GIVEN TASK 1:
Answer these questions about the excerpt on SQL user-defined functions.
(a) What does fn.percentage_difference return when val1 or val2 is not greater than 0?
(b) What result does the comment give for fn.percentage_difference(100, 75)?
(c) Does the order of values matter when fn.equal_arrays compares two arrays?
GIVEN TASK 2: Resume the excerpt on SQL user-defined functions, continuing from its final line.
* start DOCUMENT EXCERPT *
CREATE OR REPLACE FUNCTION fn.percentage_difference(val1 FLOAT64, val2 FLOAT64) RETURNS FLOAT64 AS (
  IF(
    val1 > 0 AND val2 > 0,
    ABS(val1 - val2) / ((val1 + val2) / 2),
    NULL
  )
);

Example

SELECT
  fn.percentage_difference(1, 2), -- 0.6667 (66.67%)
  fn.percentage_difference(2, 1), -- 0.6667 (66.67%)
  fn.percentage_difference(100, 75), -- 0.2857 (28.57%)
  fn.percentage_difference(-20, -30) -- NULL

4. Evaluate whether two arrays are equal

This one I don’t use that often, but when I do I’m thankful to have it available in my arsenal of UDFs. It compares two arrays and evaluates true/false if they contain the same values - no matter their order.

See? I can keep these explanations short. 😉

CREATE OR REPLACE FUNCTION fn.equal_arrays(arr1 ANY TYPE, arr2 ANY TYPE)
RETURNS BOOL AS (
  (
    SELECT LOGICAL_AND(v IN UNNEST(arr2))
    FROM UNNEST(arr1) v
  )
* end DOCUMENT EXCERPT *
* start SUPPLIED INFORMATION *
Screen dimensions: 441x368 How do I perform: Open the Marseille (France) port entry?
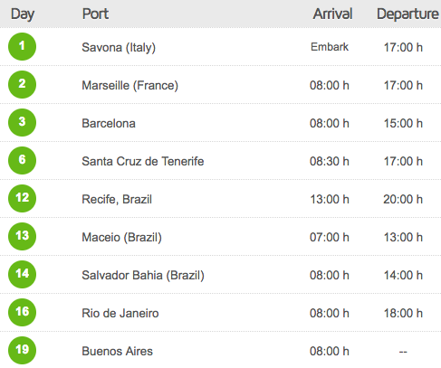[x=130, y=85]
* end SUPPLIED INFORMATION *
* start SUPPLIED INFORMATION *
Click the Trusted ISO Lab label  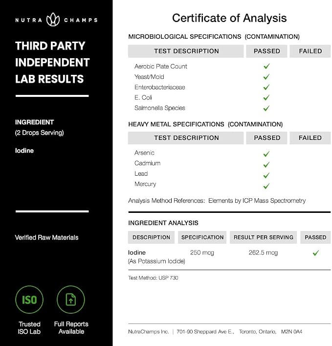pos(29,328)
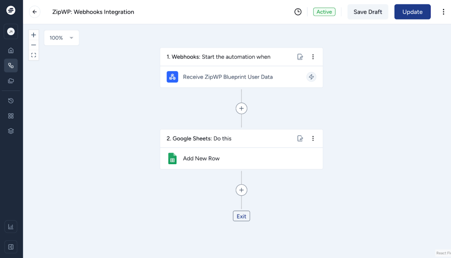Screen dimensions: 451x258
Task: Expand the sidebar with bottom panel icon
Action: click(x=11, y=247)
* end SUPPLIED INFORMATION *
OUTPUT 1:
(a) NULL
(b) 0.2857 (28.57%)
(c) No. It evaluates true/false on whether the arrays contain the same values, no matter their order.

OUTPUT 2:
);

Example

SELECT
  fn.equal_arrays([1, 2, 3], [1, 2, 3]), -- true
  fn.equal_arrays([1, 2, 3], [3, 1, 2]), -- true
  fn.equal_arrays(['a', 'b', 'c'], ['c', 'b', 'a']), -- true
  fn.equal_arrays(
    [STRUCT('A' AS a), STRUCT('B' AS b)],
    [STRUCT('A' AS a), STRUCT('B' AS b)]
  ), -- true
  fn.equal_arrays(
    [STRUCT('Z' AS a), STRUCT('B' AS b)],
    [STRUCT('A' AS a), STRUCT('B' AS b)]
  ), -- false
  fn.equal_arrays(
    ['1', '2'],
    [1, 2]
  ) -- error: both arrays must share the same data type

5. Slice an array by index range

It’s easy to take for granted the functionality you get for free in other programming languages. Slicing an array is one such example – so trivial to do in a language like Python, but requires multiple lines of code to do the same thing in SQL.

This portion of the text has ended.